JAKARTA, KOMPAS.com — Fraksi Partai Golkar siap memproses jika mantan Ketua DPR, Ade Komarudin, ingin mengajukan proses rehabilitasi nama baik.
Hal tersebut akan dilakukan Ade menyusul putusan Mahkamah Kehormatan Dewan (MKD) yang menyatakan dirinya mendapatkan akumulasi sanksi ringan dari dua laporan.
"Yang memutuskan (bisa rehabilitasi atau tidak) MKD. Fraksi enggak bisa. Kami hanya membantu proses," ujar Sekretaris Fraksi Partai Golkar Aziz Syamsuddin di Kompleks Parlemen, Senayan, Jakarta, Senin (5/12/2016).
Aziz menjelaskan, untuk pengajuan rehabilitasi nama, Ade Komarudin harus mengajukan ke fraksi.
(Baca: Akom Yakini Kebenaran Terkait Vonis MKD Akan Terungkap)
Fraksi kemudian dapat membuat surat permohonan rehabilitasi untuk dikirim ke MKD. Kemudian, MKD-lah yang berwenang memutuskan. Meski begitu, Aziz mengatakan hingga kini belum ada permohonan dari Ade.
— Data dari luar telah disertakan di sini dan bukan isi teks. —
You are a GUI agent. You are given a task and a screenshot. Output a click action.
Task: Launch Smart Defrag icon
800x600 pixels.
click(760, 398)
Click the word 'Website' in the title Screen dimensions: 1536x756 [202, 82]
"Harus ada pengajuan dari Pak Akom (sapaan akrab Ade Komarudin). Tentu fraksi akan meneliti putusan MKD seperti apa. Nanti tentu kami akan lihat untuk diteruskan kepada pihak yang berkaitan, dalam hal ini MKD," ujar anggota Komisi III DPR Itu.
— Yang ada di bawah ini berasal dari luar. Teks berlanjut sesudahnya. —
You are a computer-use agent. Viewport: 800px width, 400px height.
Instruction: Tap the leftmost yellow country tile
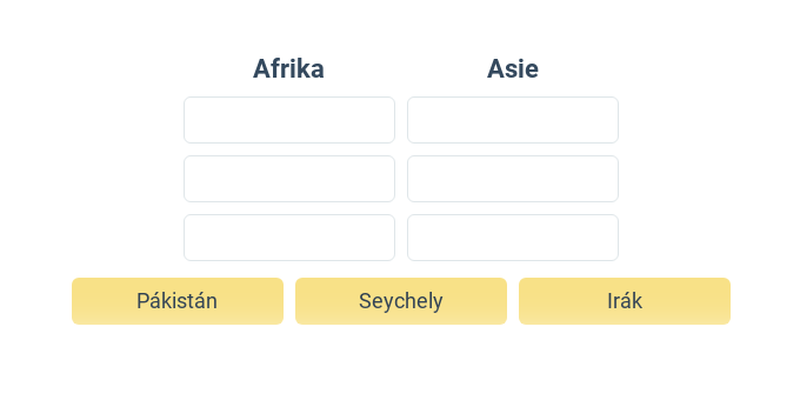pyautogui.click(x=178, y=301)
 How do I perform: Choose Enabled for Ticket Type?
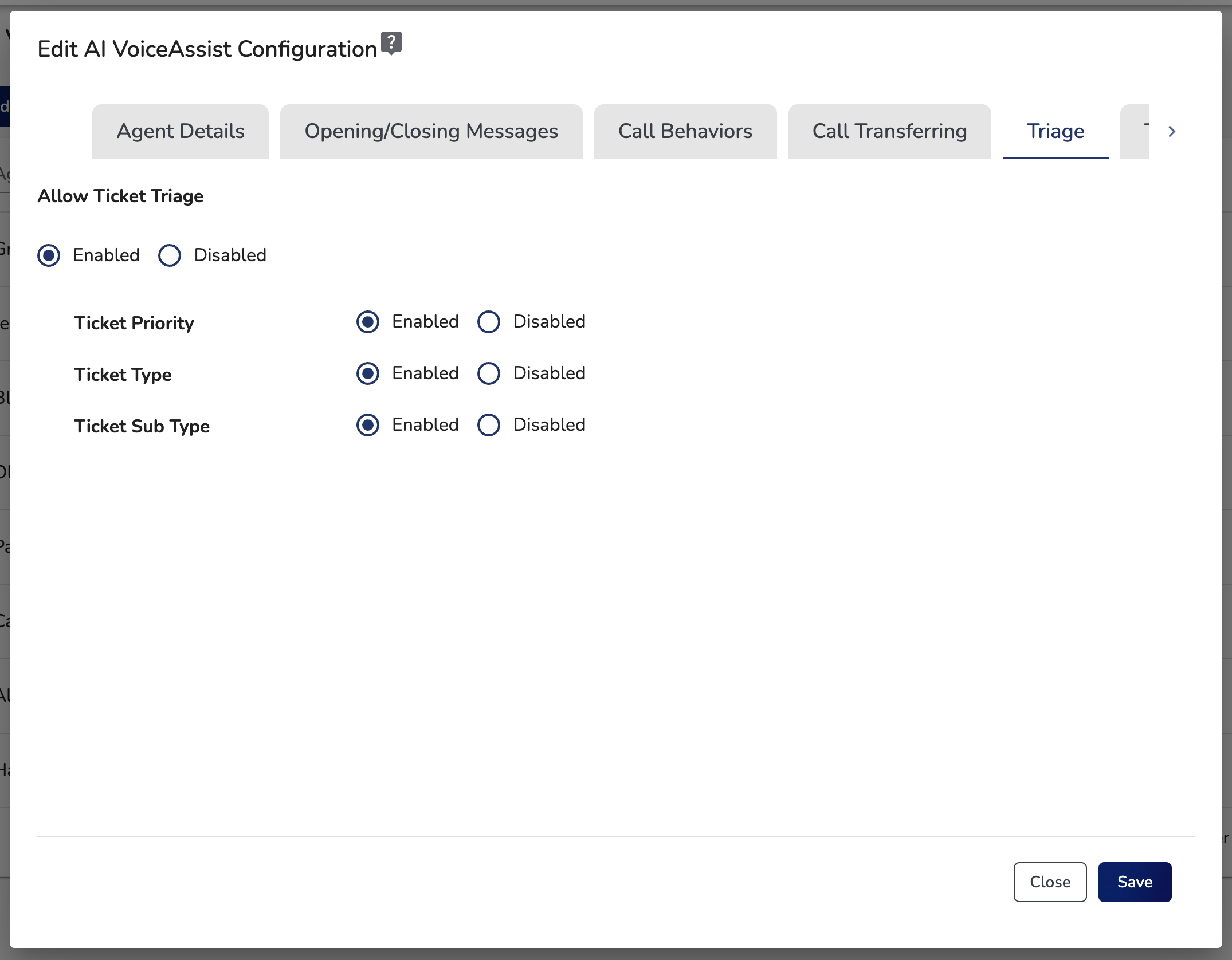[368, 373]
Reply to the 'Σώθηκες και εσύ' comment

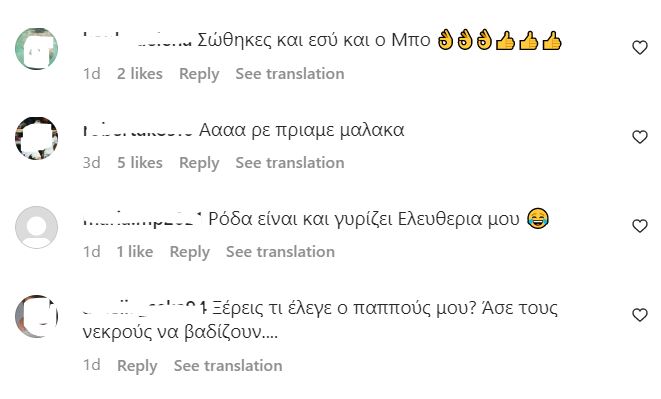click(x=199, y=74)
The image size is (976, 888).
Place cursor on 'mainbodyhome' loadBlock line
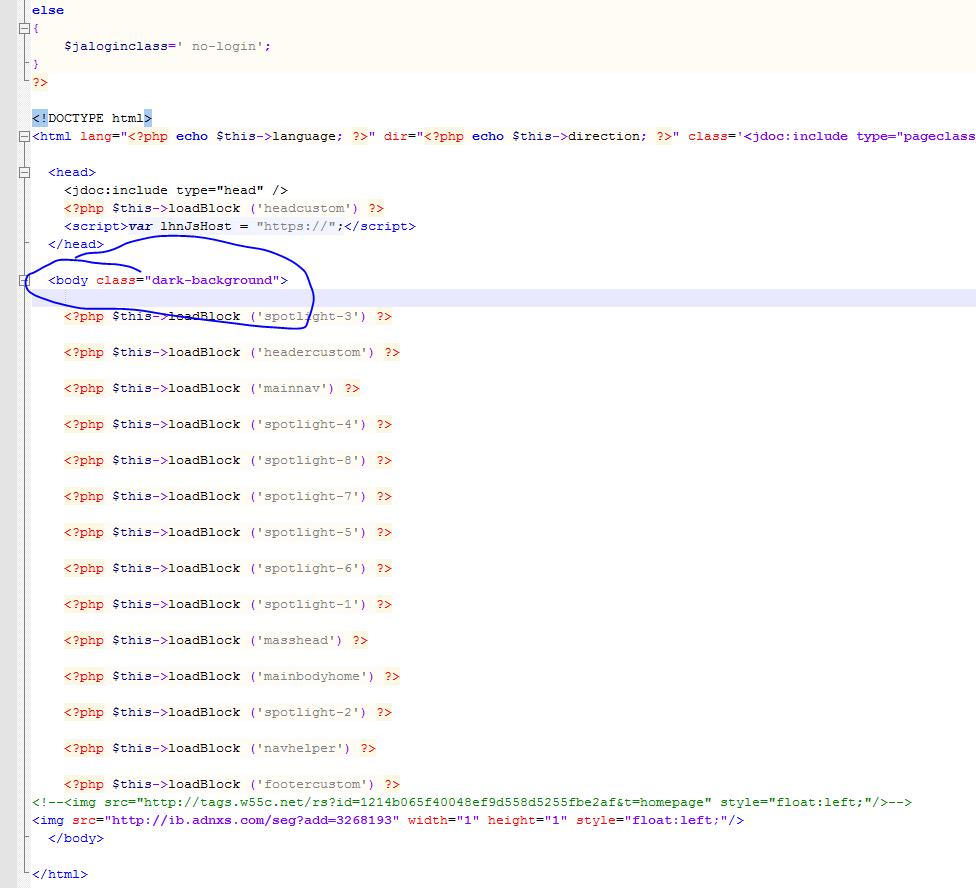point(232,676)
Putusan MKD menyatakan, Ade melanggar kode etik karena melibatkan Komisi XI DPR menjadi mitra kerja beberapa badan usaha milik negara (BUMN) yang sebelumnya merupakan mitra kerja Komisi VI.
(Baca: Kena Dua Sanksi, Ade Komarudin Diberhentikan sebagai Ketua DPR oleh MKD)
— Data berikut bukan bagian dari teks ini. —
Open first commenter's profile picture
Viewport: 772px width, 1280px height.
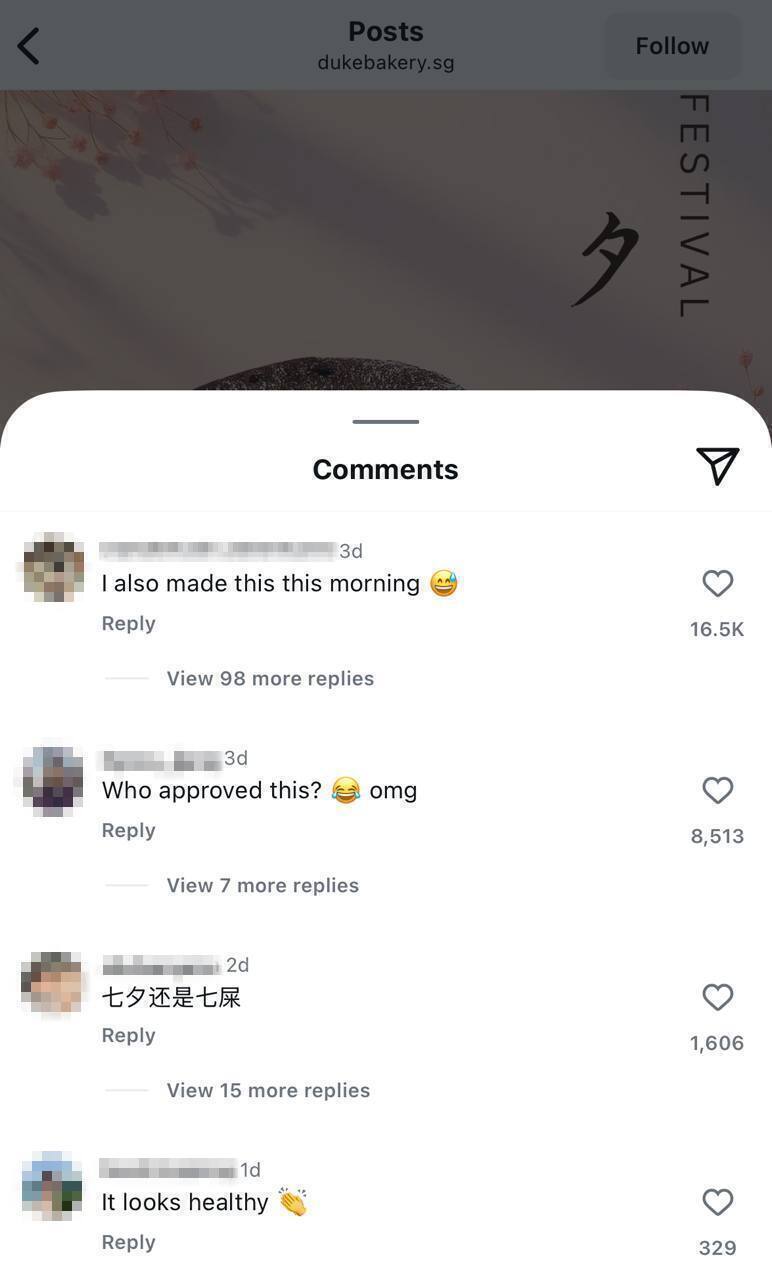point(53,567)
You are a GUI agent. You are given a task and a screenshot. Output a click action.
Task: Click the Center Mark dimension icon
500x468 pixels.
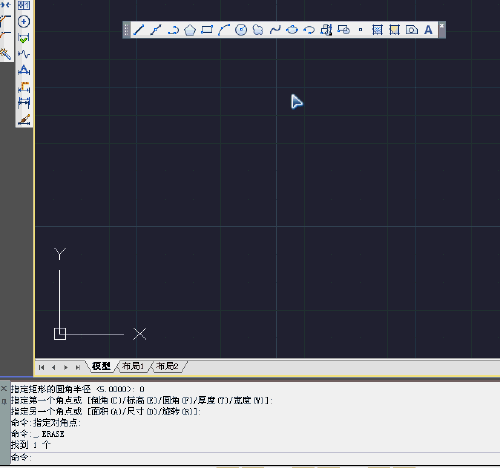pos(24,22)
Ia juga dinyatakan melanggar kode etik karena memperlambat proses pembahasan Rancangan Undang-Undang (RUU) Pertembakauan.
Kedua pelanggaran etik itu membuat Ade menerima dua sanksi ringan yang diakumulasi menjadi satu sanksi sedang.
Hal itu berujung pada pemberhentian Ade dari jabatannya sebagai Ketua DPR.
Hal serupa dilakukan Fraksi Partai Golkar pada pertengahan September lalu terhadap Setya Novanto. Namun, pengajuan rehabilitasi saat itu justru tak diketahui Novanto.
Surat tersebut murni inisiatif para anggota Fraksi Partai Golkar di DPR yang peduli kepada ketua umum partai berlambang beringin itu.
(Baca: Surat Rehabilitasi Nama Baik Setya Novanto Akan Dibacakan pada Sidang Paripurna DPR)
"(Setya Novanto) kaget. Saya cek sana sini sumbernya. Ternyata dari teman-teman fraksi," kata Nurul saat dikonfirmasi, Kamis (15/9/2016).
Permintaan tersebut menyikapi putusan Mahkamah Konstitusi (MK) yang menerima sebagian uji materi atas ajuan Novanto terkait penyadapan atau perekaman yang dijadikan barang bukti dalam penyidikan, penuntutan, dan pemeriksaan.
MK juga mengabulkan seluruh gugatan uji materi terkait penafsiran "pemufakatan jahat" yang diajukan Novanto. Fraksi Golkar menilai, tuduhan pemufakatan jahat dalam kasus "papa minta saham" menjadi tak terbukti.